[YOUR ASSIGNMENT] First find the line with "Task: Check the", then reproduce it and all following lines of the data to the end, exactly and with no pictures, adding nothing.

[THE RECORDS]
Start of Block

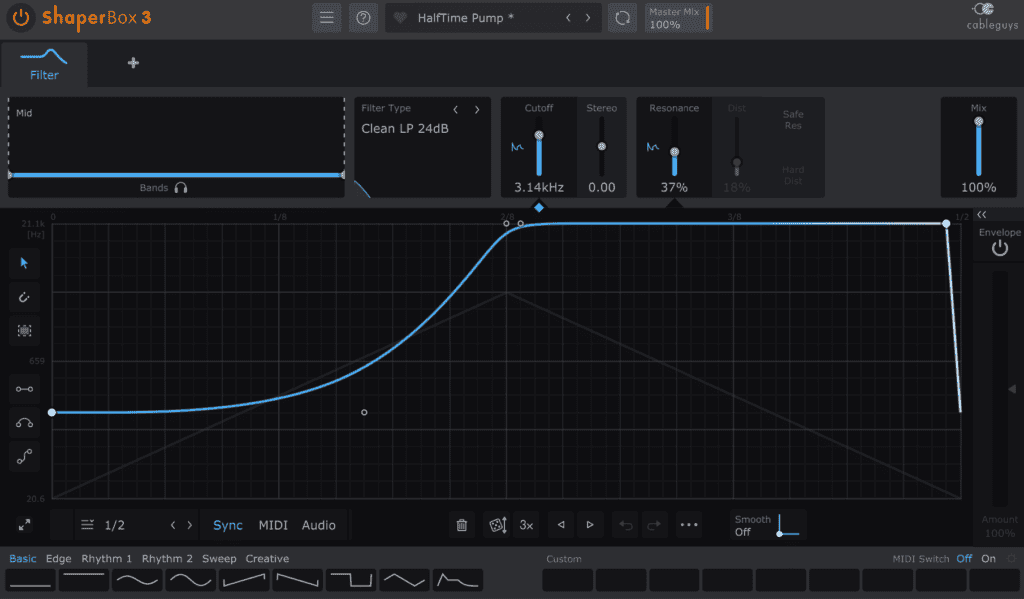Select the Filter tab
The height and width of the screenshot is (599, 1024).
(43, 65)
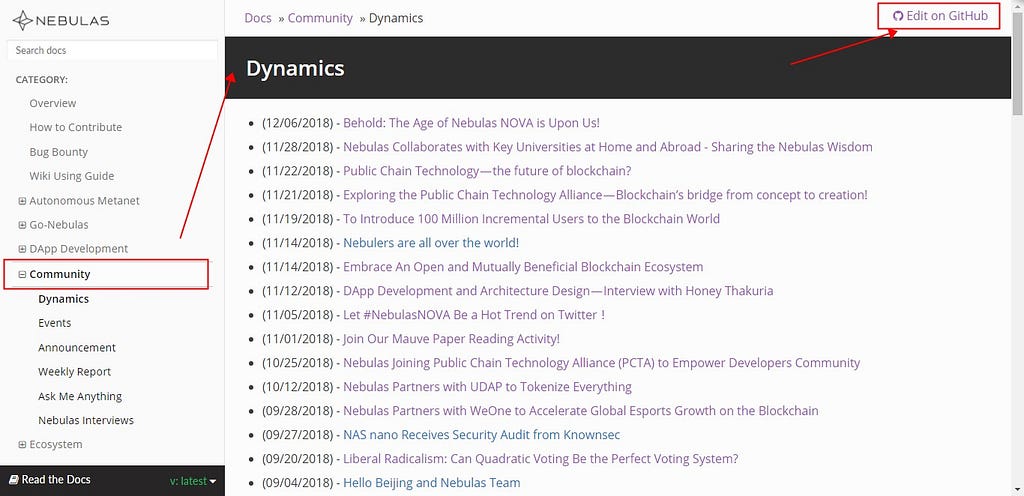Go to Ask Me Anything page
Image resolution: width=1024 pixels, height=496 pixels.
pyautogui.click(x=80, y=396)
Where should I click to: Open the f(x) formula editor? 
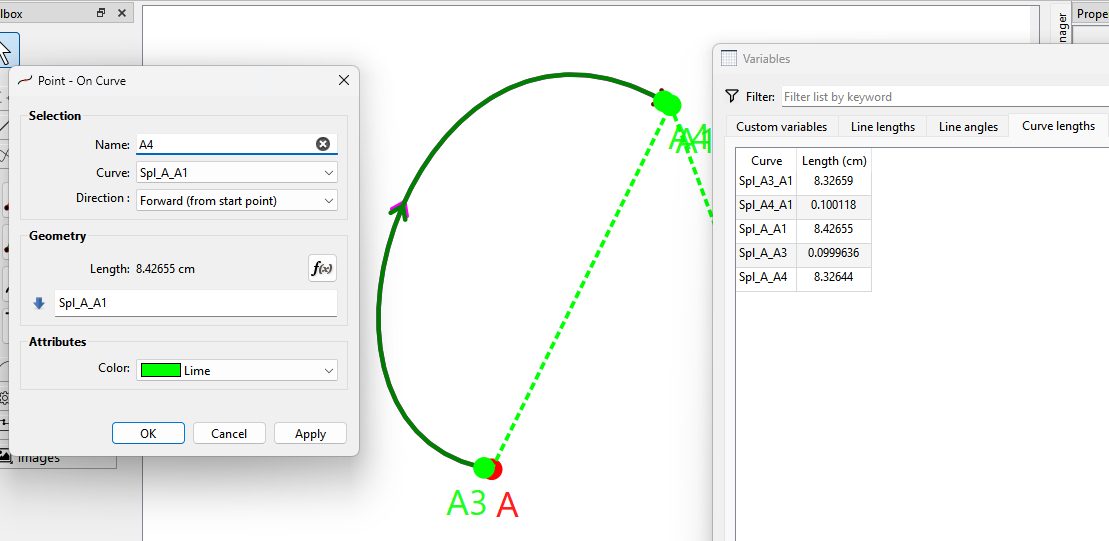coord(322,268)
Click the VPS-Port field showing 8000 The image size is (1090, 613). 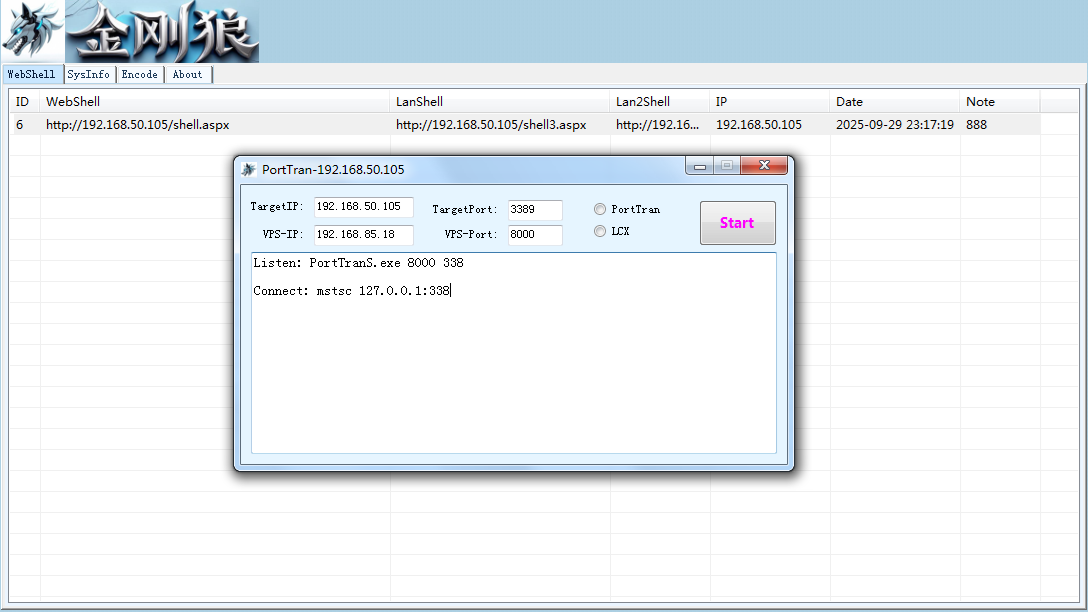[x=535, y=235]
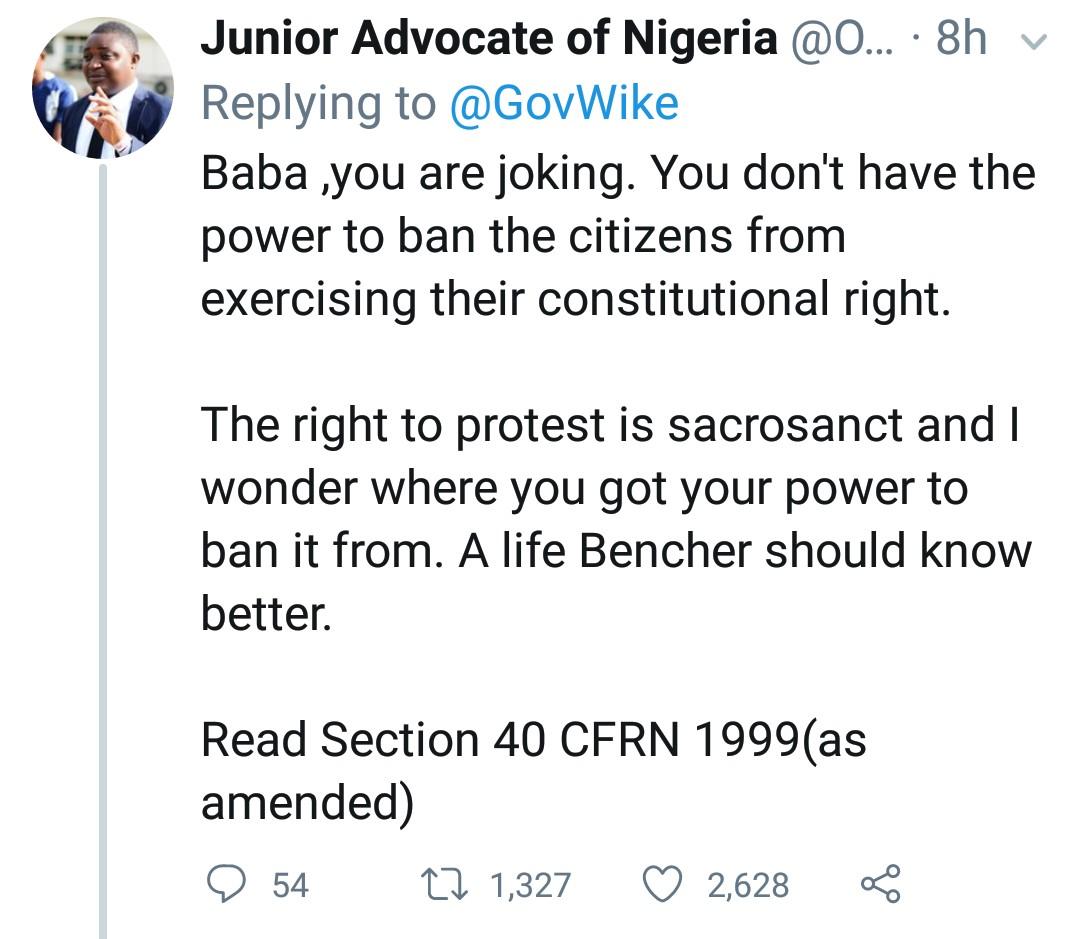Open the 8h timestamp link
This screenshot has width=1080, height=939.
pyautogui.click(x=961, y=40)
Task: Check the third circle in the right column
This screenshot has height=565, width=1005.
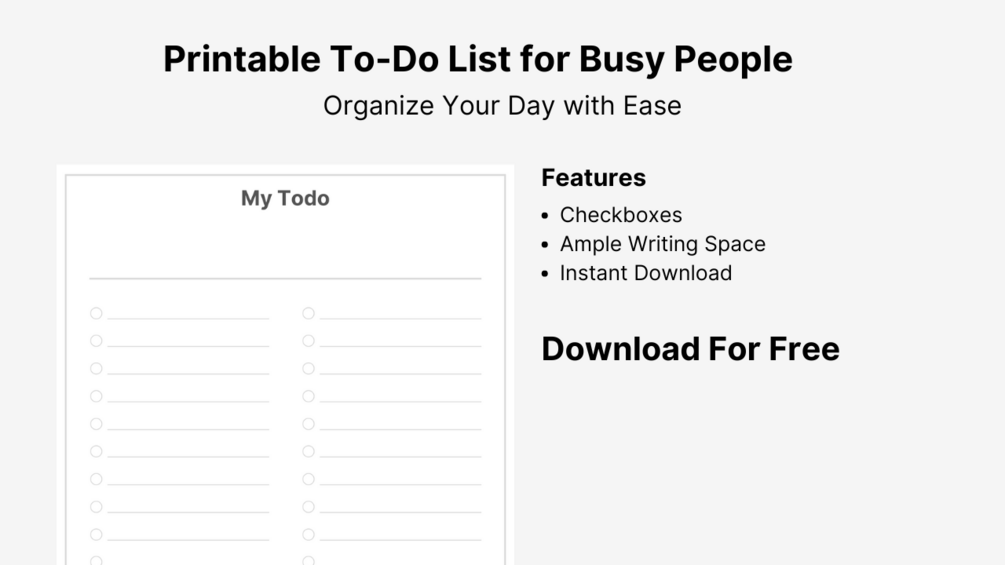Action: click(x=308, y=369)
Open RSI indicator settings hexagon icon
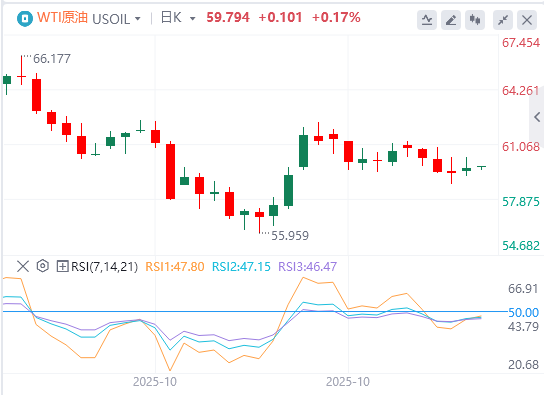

End of Block

[SOLVED EXERCISE]
Task: Check the third circle in the right column
This screenshot has height=565, width=1005.
Action: click(x=308, y=369)
Open RSI indicator settings hexagon icon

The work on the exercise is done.